Desafio: Escreva, sem nenhuma alteração, o trecho do texto abaixo sobre a Pastoral da Juventude e as eleições que começa em "Na esteira do" e vai até "e de humanidade.", inclusive.

Fonte:
- - -

PASTORAL DA JUVENTUDE E ELEIÇÕES: REFLEXÕES IMPORTANTES





Na esteira do testemunho fiel e profético das primeiras comunidades cristãs, a Pastoral da Juventude (PJ) quer, por meio desta nota, reafirmar o seu compromisso com o projeto do Reino de Deus, encarnado no Cristo e seguido pela Igreja. Diante do momento atual de crise(s) no nosso país, a corrida eleitoral fez emergir discursos e propostas que colocam em disputa diferentes projetos de sociedade e de humanidade.
Por isso, atenta aos valores do Evangelho, aos ensinamentos da Igreja e aos anseios reais da sociedade – especialmente das juventudes, dos/as pobres e oprimidos/as – a PJ utiliza deste instrumento objetivando provocar a reflexão e orientar as nossas bases e lideranças para uma tomada de posição mais consciente e coerente, à luz da nossa fé e da nossa missão.
1. Nosso Projeto de Sociedade: O Horizonte da Civilização do Amor
Primeiramente, é preciso reconhecer e reafirmar o projeto de sociedade que nós acreditamos, defendemos e buscamos, a Civilização do Amor! Tal projeto se fundamenta centralmente em Jesus Cristo, quando o mesmo afirma “Eu vim para que todos tenham vida, e vida em abundância” (João 10, 10). Jesus é categórico: seu projeto é a vida para todos e todas, não apenas para uns poucos privilegiados. E não se trata de uma vida qualquer. Não! Jesus quer vida abundante, ou seja, vida plena de dignidade, respeito e direitos que possibilitem a felicidade e realização para todas as pessoas.
Como realizar tal projeto? O próprio Jesus nos disse “Eu dou a vocês um mandamento novo: amem-se uns aos outros. Assim como eu amei vocês, vocês devem se amar uns aos outros” (João 13, 34). Ora, e como foi que Ele nos amou? Entregando a própria vida em favor da vida de todos e todas. O Amor foi, em Jesus, a chave de sua missão e de sua doação ao projeto de Deus. Eis ao que somos convocados como cristãs e cristãos: amar e amar, sem medida!
A nossa Igreja, por sua vez, reconhece e professa o Amor de Deus em Cristo como sendo seu caminho e seu horizonte. Em diversos documentos a Igreja reafirma o seu compromisso com o Amor enquanto fundamento central de sua missão. Aqui, devido a reflexão de cunho social que é o foco, faremos menção a Doutrina Social da Igreja (DOCAT, 2016), na qual se afirma: “O fio condutor de Deus na Criação é o Amor.
Portanto, o plano de Deus é que o homem ame e responda ao seu amor e assim ele próprio pense, fale e atue no amor” (n. 1). O mesmo documento ainda reforça que a vocação humana é o amor (n. 15) e que pelo exercício do amor devemos renunciar a violência (n. 16).

- - -

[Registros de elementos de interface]
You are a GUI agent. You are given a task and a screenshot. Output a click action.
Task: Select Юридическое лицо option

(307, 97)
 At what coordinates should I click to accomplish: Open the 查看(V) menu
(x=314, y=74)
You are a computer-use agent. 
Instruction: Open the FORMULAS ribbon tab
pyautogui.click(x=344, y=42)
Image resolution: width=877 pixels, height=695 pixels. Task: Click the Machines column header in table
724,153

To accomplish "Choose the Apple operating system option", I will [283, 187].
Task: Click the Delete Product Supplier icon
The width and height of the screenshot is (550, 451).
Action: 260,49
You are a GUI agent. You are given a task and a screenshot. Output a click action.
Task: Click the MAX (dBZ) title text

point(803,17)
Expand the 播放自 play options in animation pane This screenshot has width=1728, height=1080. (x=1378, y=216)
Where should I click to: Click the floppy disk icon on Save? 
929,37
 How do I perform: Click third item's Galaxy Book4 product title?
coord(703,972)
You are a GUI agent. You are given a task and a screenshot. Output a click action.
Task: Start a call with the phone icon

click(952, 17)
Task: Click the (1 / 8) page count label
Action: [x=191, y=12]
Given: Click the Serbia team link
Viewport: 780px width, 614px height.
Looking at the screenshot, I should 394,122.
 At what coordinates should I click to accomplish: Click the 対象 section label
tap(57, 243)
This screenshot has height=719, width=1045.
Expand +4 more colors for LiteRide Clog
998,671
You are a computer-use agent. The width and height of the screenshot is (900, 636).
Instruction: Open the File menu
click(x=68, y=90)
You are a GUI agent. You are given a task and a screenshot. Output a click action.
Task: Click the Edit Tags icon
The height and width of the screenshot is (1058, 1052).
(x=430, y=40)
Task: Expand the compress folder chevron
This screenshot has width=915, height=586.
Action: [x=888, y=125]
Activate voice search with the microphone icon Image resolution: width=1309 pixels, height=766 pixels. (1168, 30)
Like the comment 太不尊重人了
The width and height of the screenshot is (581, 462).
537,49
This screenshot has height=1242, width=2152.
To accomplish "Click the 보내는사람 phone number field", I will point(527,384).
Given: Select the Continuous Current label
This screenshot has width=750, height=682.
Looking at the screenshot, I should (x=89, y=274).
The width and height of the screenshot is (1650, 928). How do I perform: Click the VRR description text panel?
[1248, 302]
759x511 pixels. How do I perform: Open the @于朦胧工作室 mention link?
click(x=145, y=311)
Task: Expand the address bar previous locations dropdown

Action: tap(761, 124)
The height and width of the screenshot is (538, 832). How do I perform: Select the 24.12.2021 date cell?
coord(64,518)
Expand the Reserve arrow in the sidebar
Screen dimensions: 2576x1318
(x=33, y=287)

- - -

Resultado do exercício:
Na esteira do testemunho fiel e profético das primeiras comunidades cristãs, a Pastoral da Juventude (PJ) quer, por meio desta nota, reafirmar o seu compromisso com o projeto do Reino de Deus, encarnado no Cristo e seguido pela Igreja. Diante do momento atual de crise(s) no nosso país, a corrida eleitoral fez emergir discursos e propostas que colocam em disputa diferentes projetos de sociedade e de humanidade.